I just noticed PHP has an type casting to (unset)
, and I\'m wondering what it could possibly be used for. It doesn\'t even really unset the variable, it just casts
For example it can be used like this
function fallback()
{
// some stuff here
return 'zoo';
}
var_dump(false ? 'foo' : fallback()); // zoo
var_dump(false ? 'foo' : (unset) fallback()); // null
Even if fallback()
returns "zoo" (unset)
will clear that value.
As far as I can tell, there's really no point to using
$x = (unset)$y;
over
$x = NULL;
The (unset)$y
always evaluates to null, and unlike calling unset($y)

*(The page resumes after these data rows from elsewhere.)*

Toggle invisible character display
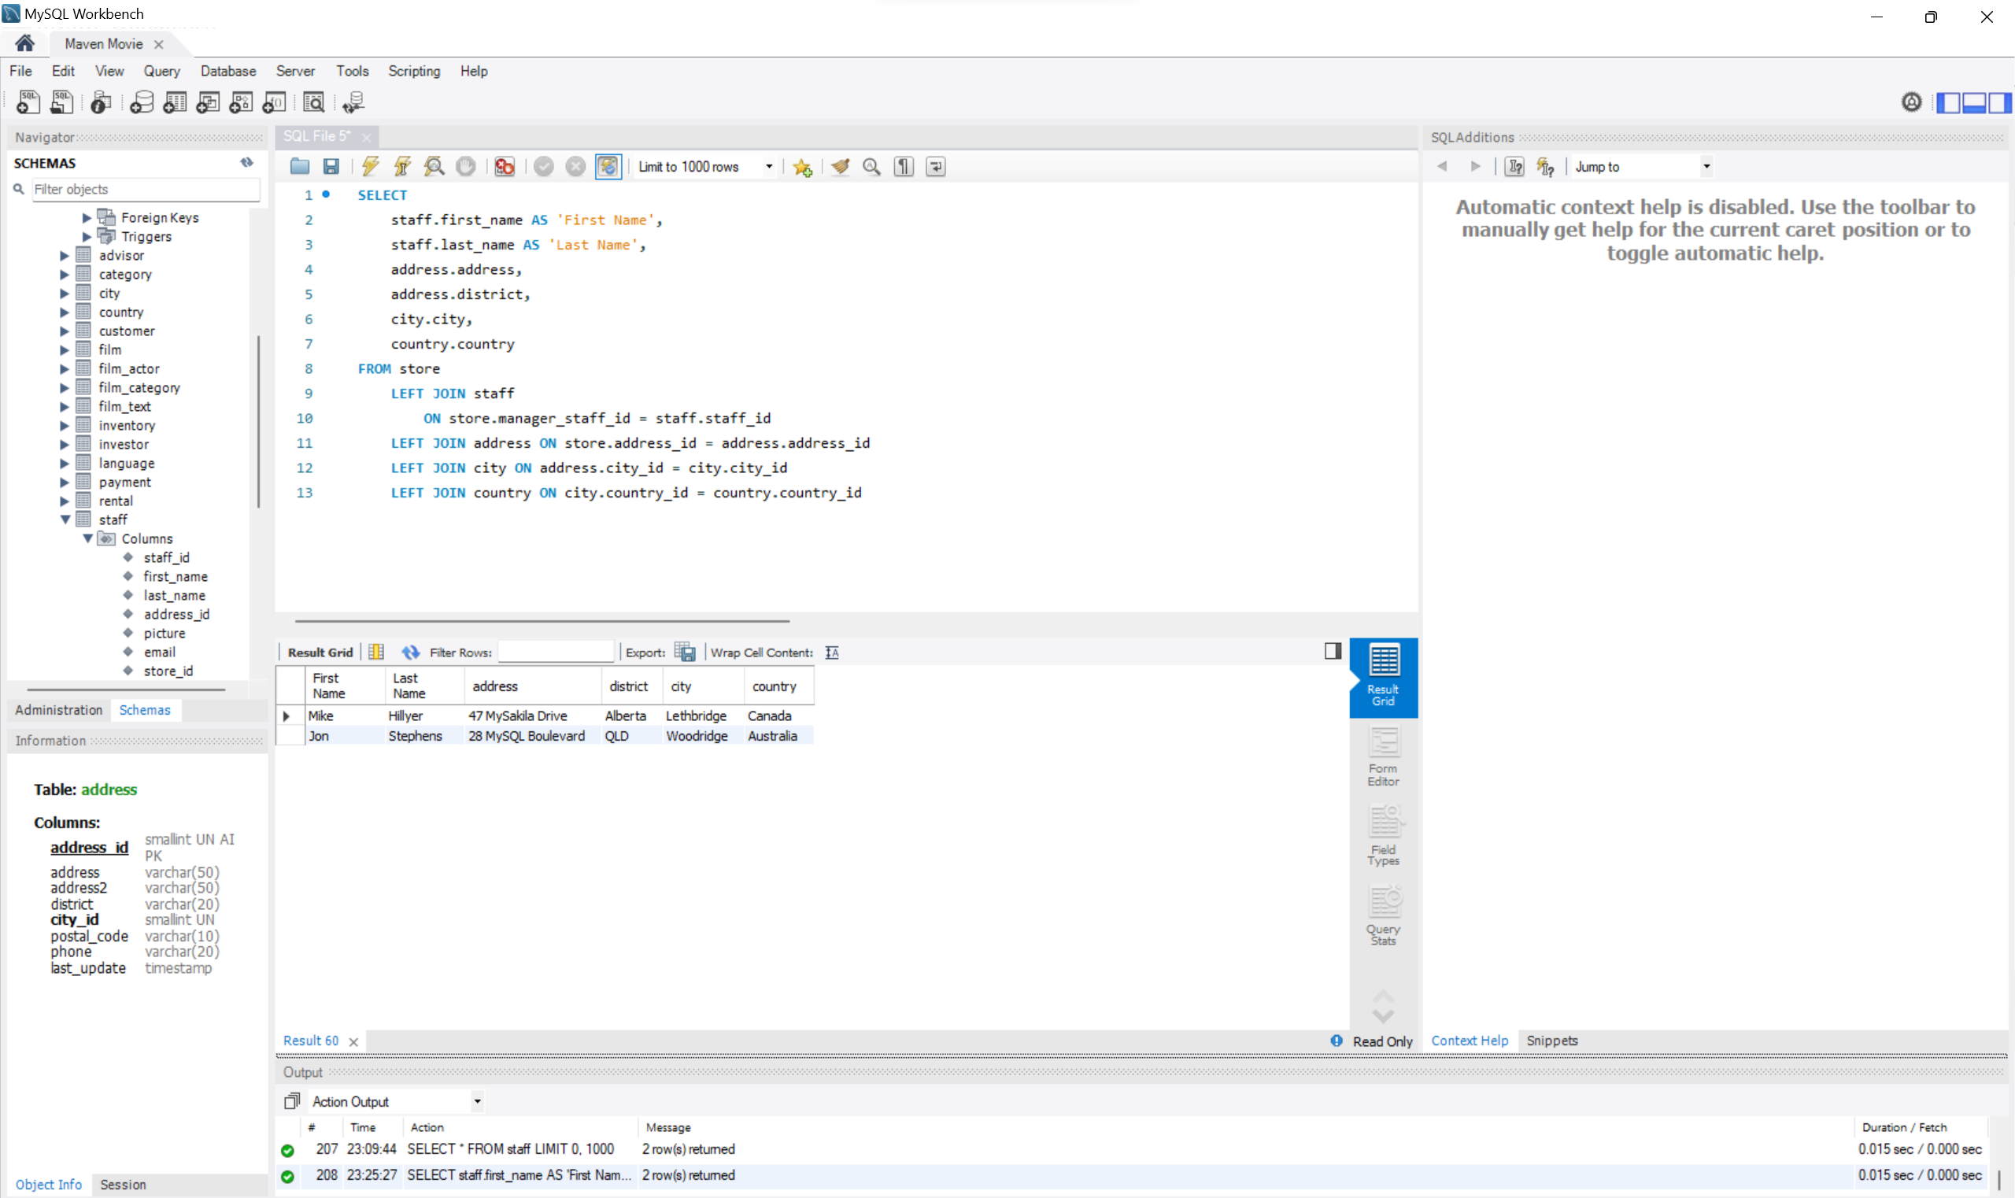 click(902, 166)
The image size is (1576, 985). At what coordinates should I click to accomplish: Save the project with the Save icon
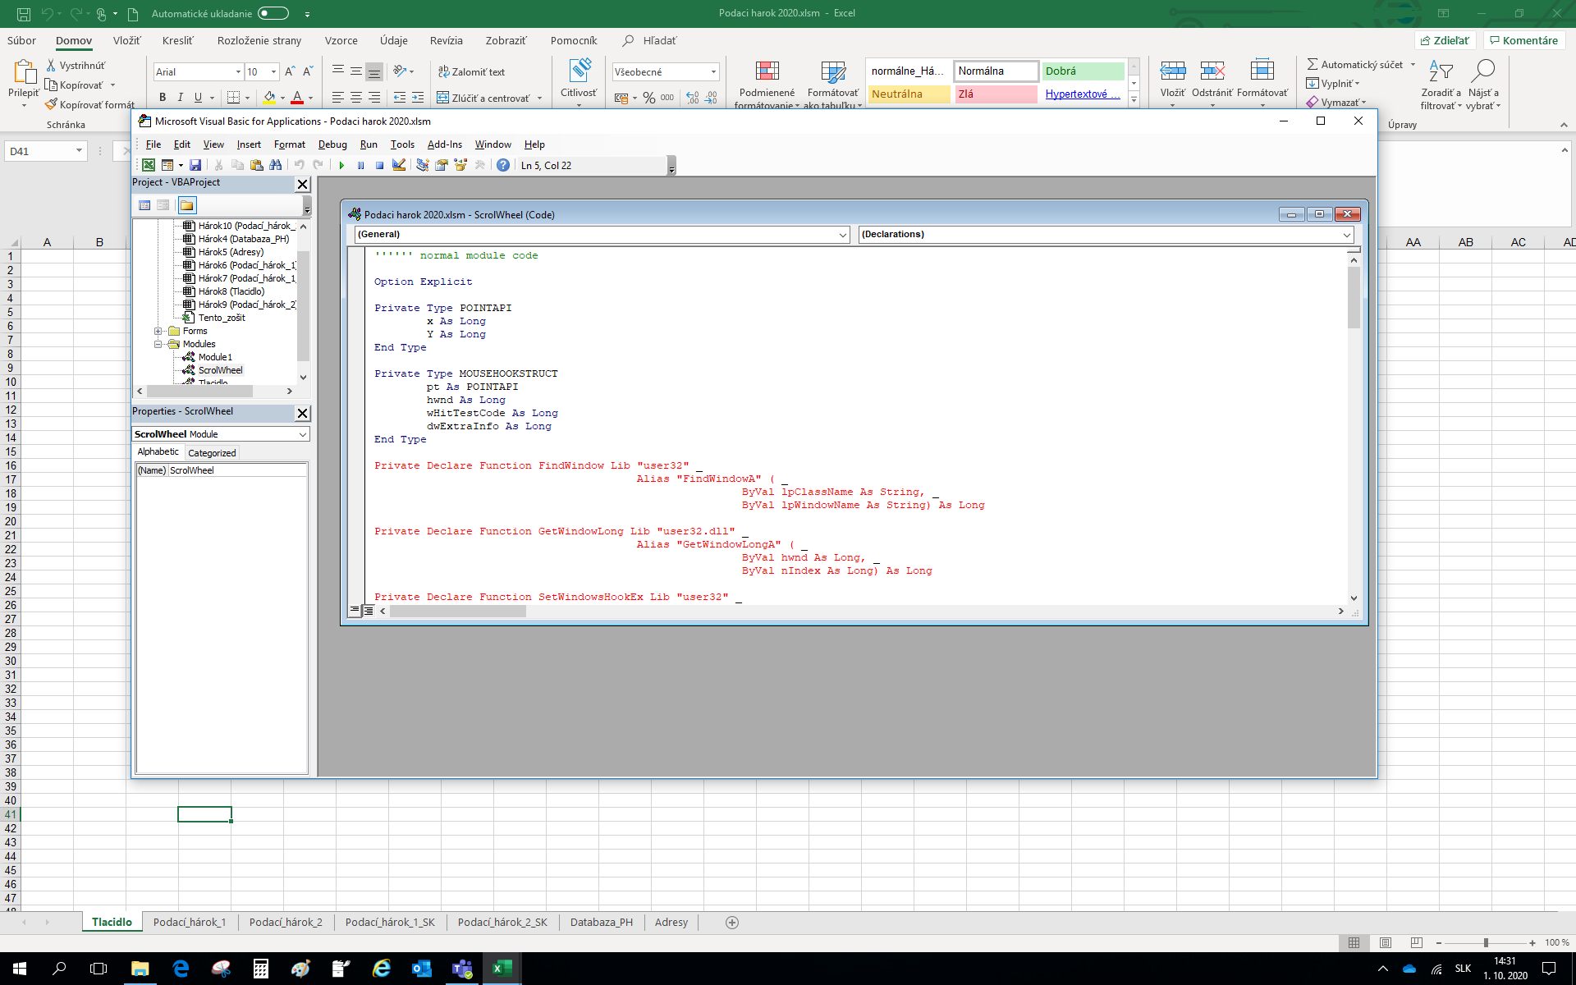195,165
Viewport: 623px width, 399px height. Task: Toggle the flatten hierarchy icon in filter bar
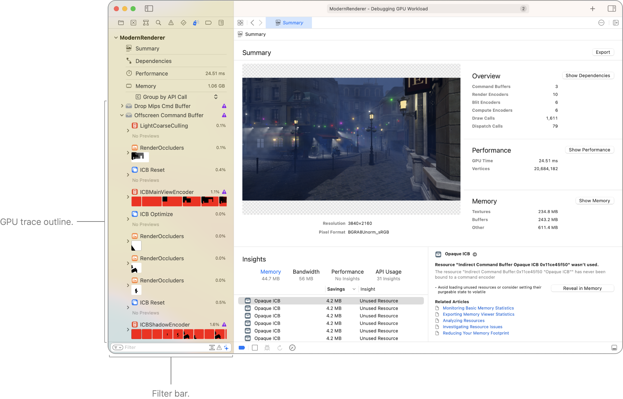click(212, 347)
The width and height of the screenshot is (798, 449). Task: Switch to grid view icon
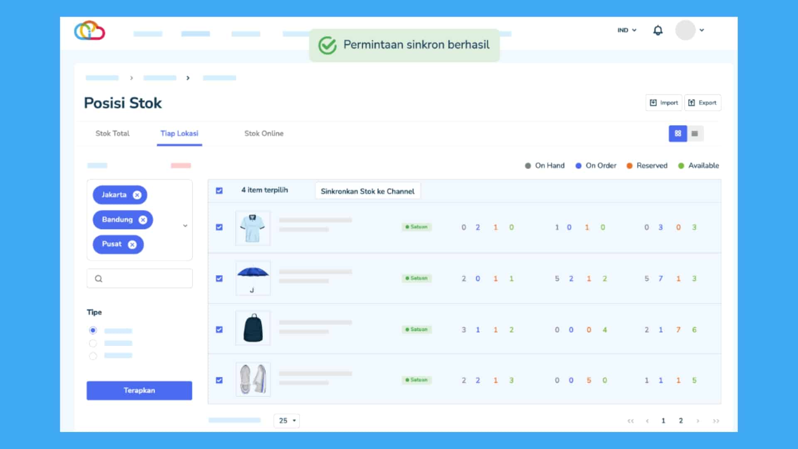677,133
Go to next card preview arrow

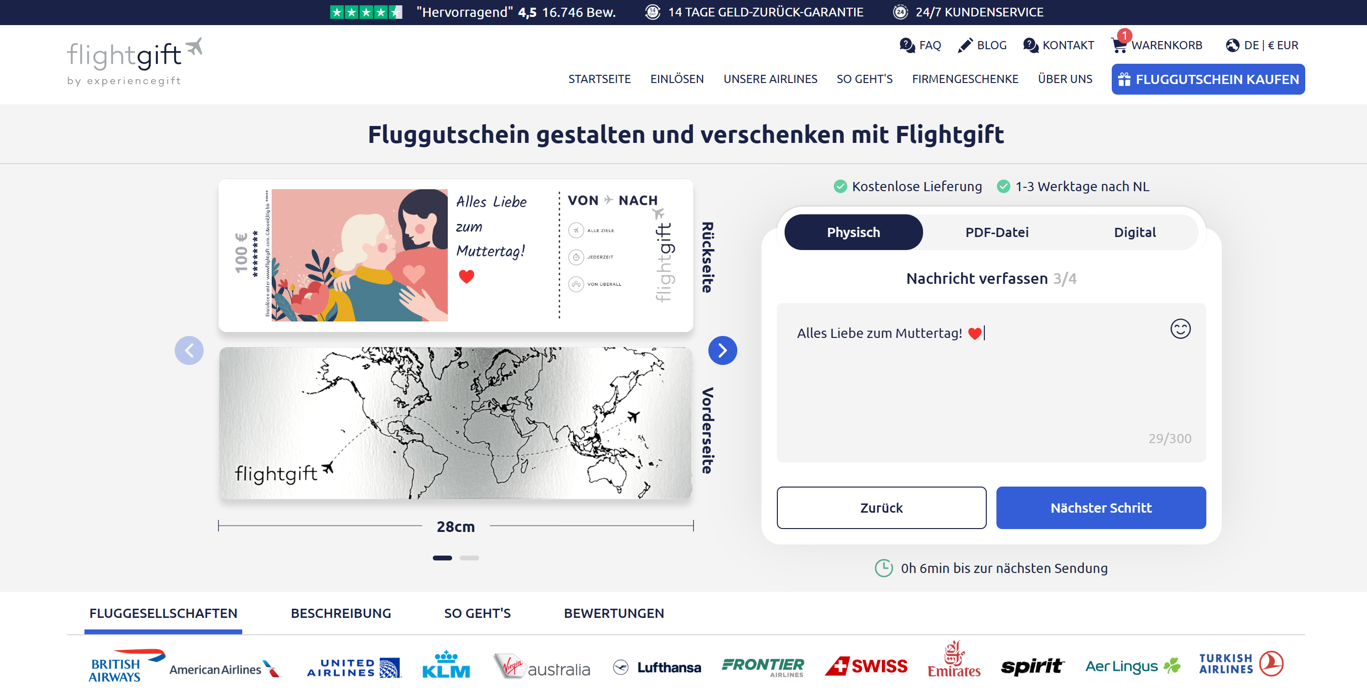(x=722, y=350)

, the cast doesn't affect $y
at all.
The only difference is that using the cast will still generate an "undefined variable" notice if $y
is not defined.
There's a PHP bug about a related issue. The bug is actually about a (in my mind) misleading passage elsewhere in the documentation which says:
Casting a variable to null will remove the variable and unset its value.
And that clearly isn't the case.
I’d guess (knowing PHP and it’s notaribly... interesting choices for different things, I may be completely wrong) that it is so that the value does not need setting to a var. For exact reason to use it for a code, I can’t think of an example, but something like this:
$foo = bar((unset) baz());
There you want or need to have null as argument for bar and still needs to call baz()
too. Syntax of function has changed and someone did a duck tape fix, like what seems to be hot with PHP.
So I’d say: no reason to use it in well-thought architecture; might be used for solutions that are so obscure that I’d vote against them in first place.